Victoria Day is a Canadian holiday celebrated on the Monday preceding May 25th. It honors Queen Victoria's birthday, who reigned over the United Kingdom from 1837 to 1901.

Queen Victoria's reign of 63 years and seven months, known as the Victorian era, was one of the longest in British history. She became a symbol of stability and progress during a time of significant societal and industrial change.

Victoria Day was first observed in Canada on May 24, 1845, during Queen Victoria's lifetime. It became an official holiday in 1901, shortly after her passing.

Victoria Day parades, featuring marching bands, floats, and community groups, are a cherished tradition. Festive events, concerts, and carnivals take place throughout the weekend, bringing communities together.

Fireworks have become an integral part of Victoria Day celebrations. Spectacular displays illuminate the night sky, enchanting audiences with dazzling colors and patterns.

In many Canadian cities, a 21-gun salute is performed on Victoria Day. This ceremonial gunfire pays homage to the Queen and is a reminder of the country's ties to the British monarchy.
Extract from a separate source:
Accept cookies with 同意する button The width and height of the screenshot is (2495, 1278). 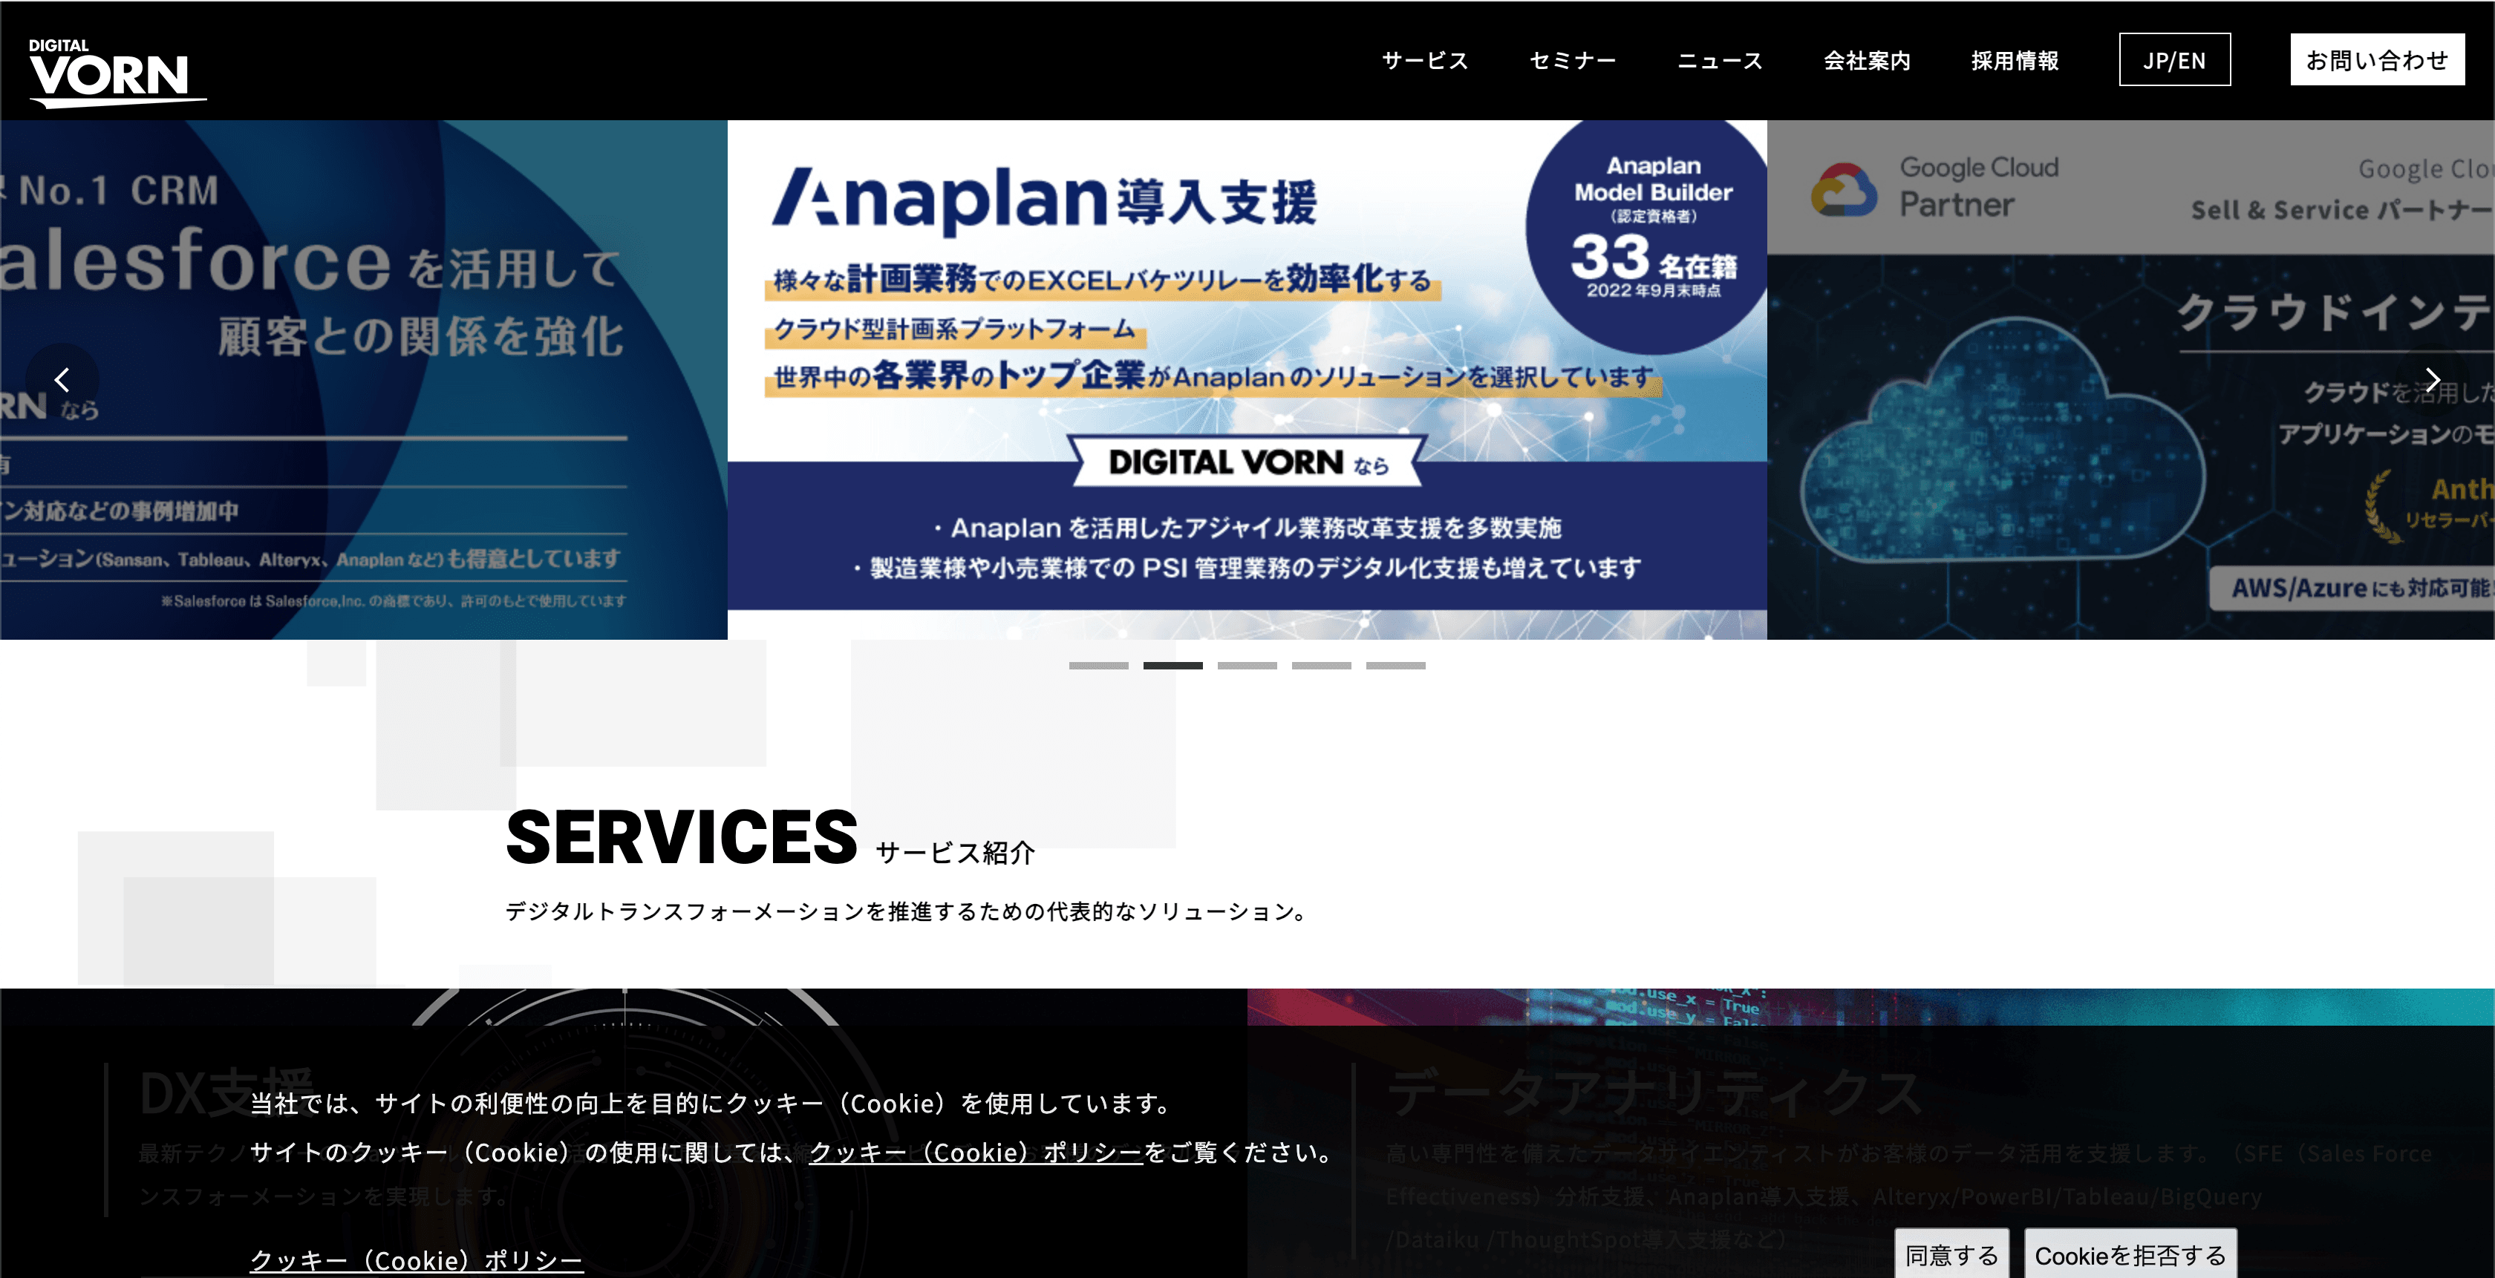tap(1952, 1255)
Victoria Day weekend marks the unofficial start of cottage season in Canada. Many Canadians take advantage of the long weekend to open up their cottages, enjoy outdoor recreational activities, and embrace nature.

Victoria Day is also celebrated in other Commonwealth countries, including Scotland, Australia, and New Zealand. Each nation puts its unique spin on the holiday while paying homage to Queen Victoria's legacy.